Consider, for example, the abortion issue. Many defenders of abortion implicitly suppose that a human person is a consciousness or series of conscious acts that has or inhabits a body, and so they hold that your human organism came to be at one time but that you came to be at another time (say, with the emergence of your self-consciousness). But if they are wrong, if instead a human person is a human physical organism, then the person came to be whenever this physical organism came to be. Similarly, if the human person is a bodily entity, then it makes no sense to regard the body as a mere extrinsic tool which we may legitimately use simply for the sake of obtaining desirable effects in our consciousness (which is regarded by people who accept dualism as the ” person that inhabits, or is somehow “associated with,” the body)—a view widely held by defenders of sexual liberalism and same-sex “marriage” in particular.
And yet it is often the proponents of traditional morality who are accused of holding a body-self dualism. For example, advocates of abortion often assume that defenders of prenatal human life maintain their position on purely religious grounds, believing on faith that the soul is present from conception onward. Abortion advocates then say that “souls” cannot be shown to exist, assert that this is backed up by science, and then smugly conclude that science is on their side against religious zealots who believe in an unprovable and mysterious soul.

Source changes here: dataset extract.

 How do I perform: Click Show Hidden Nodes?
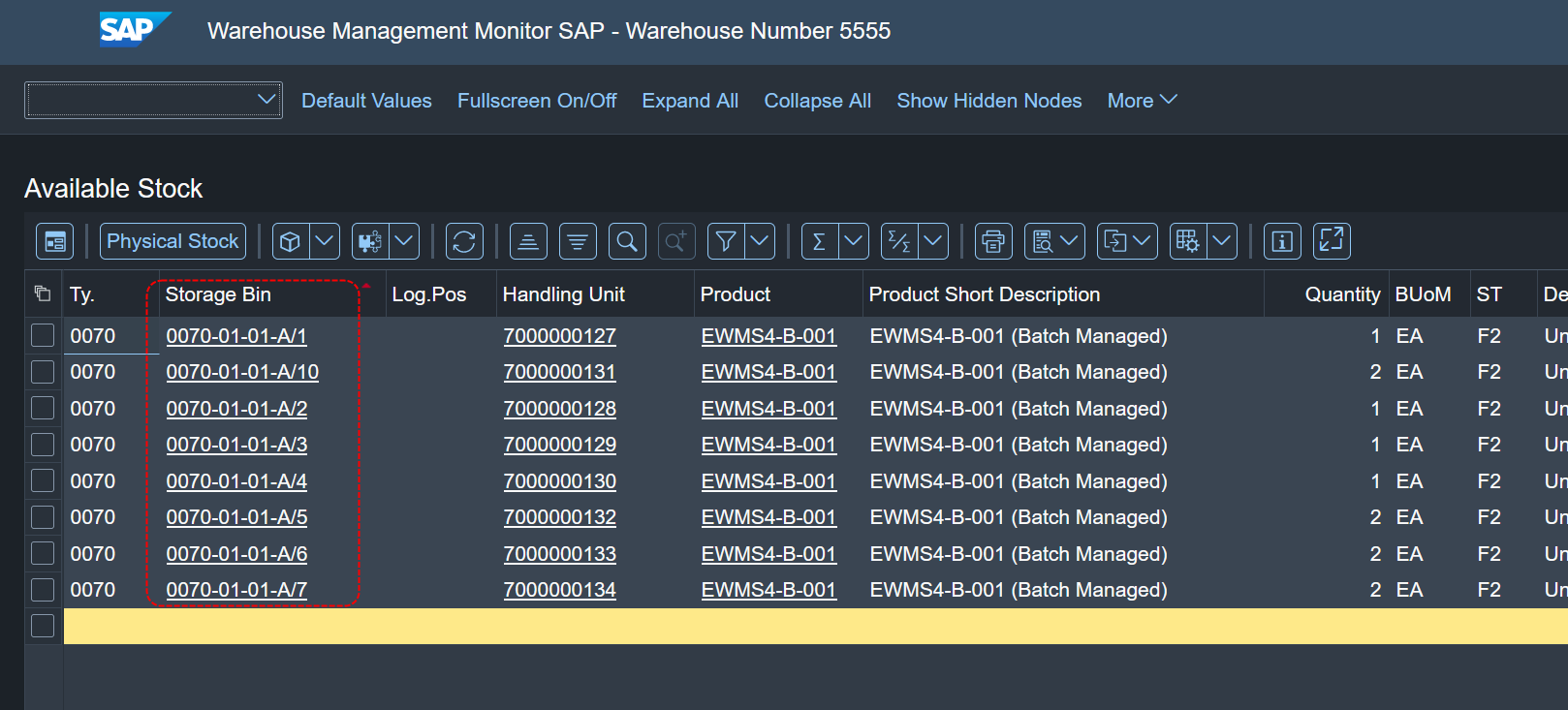coord(988,101)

In fact, intelligent pro-lifers do not first inquire whether the soul is present and from that inquiry conclude that there is or is not a human being present. Rather, they understand that it makes more sense to begin by asking whether there are characteristics—physical characteristics—which indicate the presence of a human being, however small and developmentally immature he or she is; it is on the basis of the answer to that question that one can conclude that the human soul must be present. It is actually defenders of abortion who often implicitly assume body-self dualism, even though at other times in the debate they deny or disparage the idea of a soul and embrace or postulate materialism. We will show below that neither body-self dualism nor materialism is sound, that a third possibility represents an intellectually superior view of what a human person is, and that this view is key for understanding many of the great ethical controversies of the day.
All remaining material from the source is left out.